» Sağlanan Metin
......
ÇOCUKLARIMIZ
Kuran-ı Kerim'de yüce
Rabbimiz bizlere “(O öğünüp durdukları)
mal ve oğullar, dünya hayatının süsüdür”. (1) - Buyurmaktadır. Yüce
Rabbimiz dünya hayatında biz insanlara sayısız nimetler bahşetmiştir. Bu
nimetlerden biri, belki de birincisi aile ve toplum hayatımızda önemli bir yere
sahip olan çocuklarımızdır.
Çocuklarımız, aile
içerisinde yüce Rabbimiz tarafından “…saçılmış
birer incidirler…”(2)
“Dünya hayatının ziyneti ve süsü olan"(3) “...sevgisi gönüllerimize yerleştirilen
çocuklarımız”(4)
biz ebeveynlere yüce Rabbimizin bir emaneti ve bizler için bir imtihanıdır.
Kur’an-ı Kerim de yüce Rabbimiz, “çocuklarınızın
ve mallarınızın, sizin için bir imtihan olduğunu ve büyük mükâfatın, kesinlikle
Allah katında bulunduğunu bilin.”(5) Buyurmaktadır. Bu
âyeti kerimede de mallarımızın ve evlatlarımızın bizler için bir imtihan
olduğu, bu imtihanı başarıyla sonuçlandırdığımızda yüce Rabbimiz tarafından
mükâfatlandırılacağımız açıkça ifade edilmektedir.
Çocuklarımız bizim en
değerli varlığımız ve geleceğimizdir. Başta anne babalar olmak üzere millet
olarak onları iyi yetiştirmemiz, iyi eğitmemiz, sorumluluk bilinci, Allah,
peygamber, insan sevgisi ve saygısı
vermemiz, onları bedenen, ruhen ve zihnen sağlıklı, imanlı ve ahlaklı bir
şekilde yetiştirmemiz en önemli görevimizdir. Geleceğimizin teminatı olan
çocuklarımızla ilgili olarak Peygamber Efendimiz de “Çocuklarınıza ikram edin, edep ve terbiyesini iyi verin.” (6) “Hiçbir anne baba çocuğuna güzel edep ve
terbiyeden daha iyi ikram ve ihsanda bulunamaz.”(7)“Bir baba evladına iyi bir terbiyeden daha
güzel bir miras bırakamaz.”(8) Buyurmaktadır.
......
» Verilen Bilgiler
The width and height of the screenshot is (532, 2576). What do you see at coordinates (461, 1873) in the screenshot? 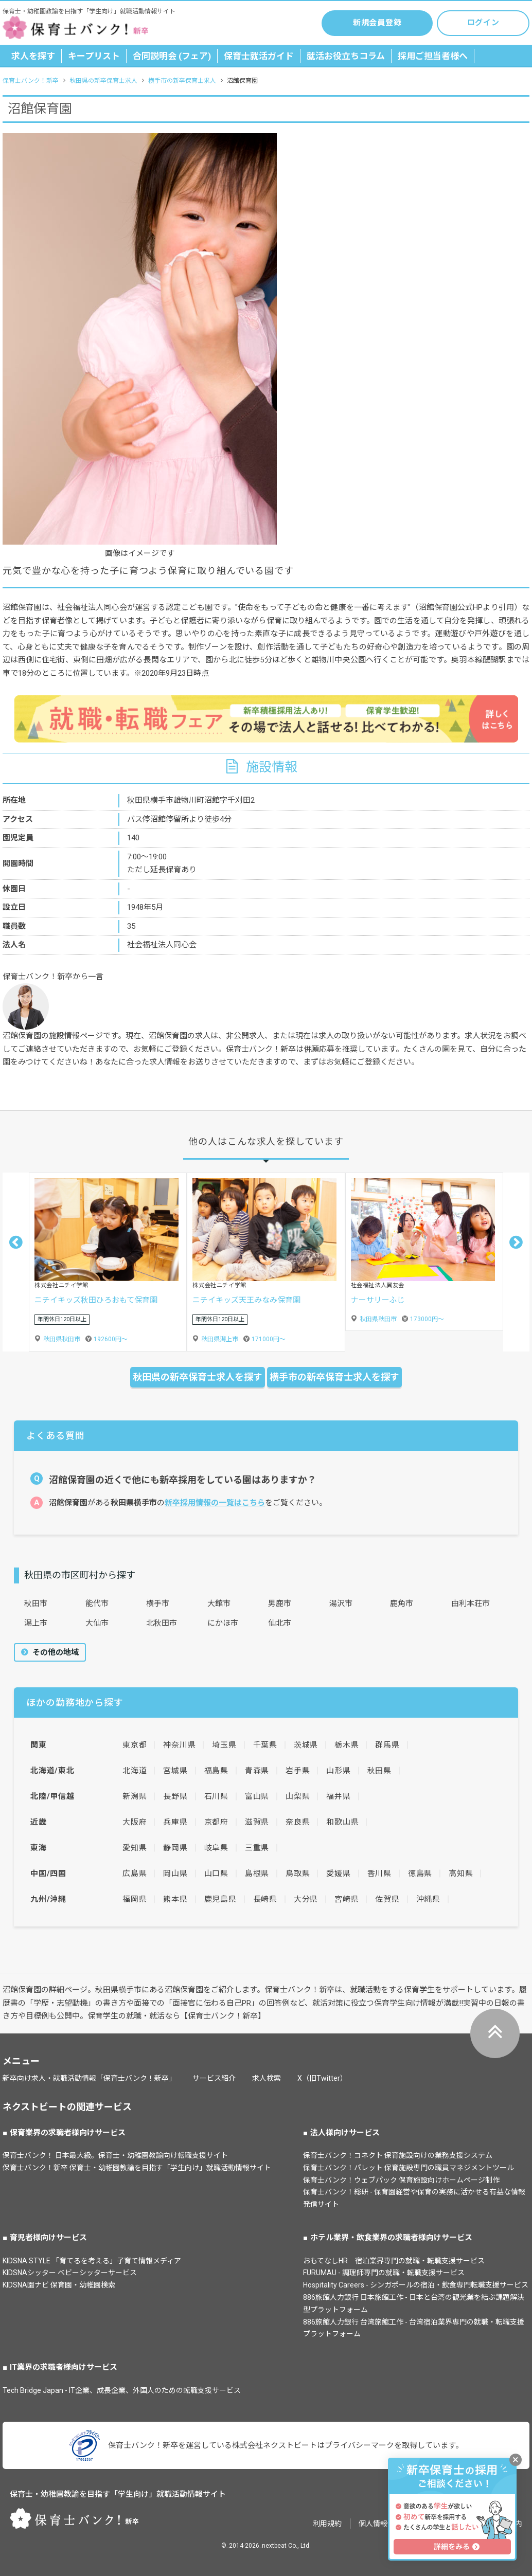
......
» Verilen Görev
Çocuklarımız konulu metnin "Çocuklarımız, aile" ile başlayıp "için bir imtihanıdır." ile biten kısmını birebir aktarın.

» Yazılı Çözüm
Çocuklarımız, aile
içerisinde yüce Rabbimiz tarafından “…saçılmış
birer incidirler…”(2)
“Dünya hayatının ziyneti ve süsü olan"(3) “...sevgisi gönüllerimize yerleştirilen
çocuklarımız”(4)
biz ebeveynlere yüce Rabbimizin bir emaneti ve bizler için bir imtihanıdır.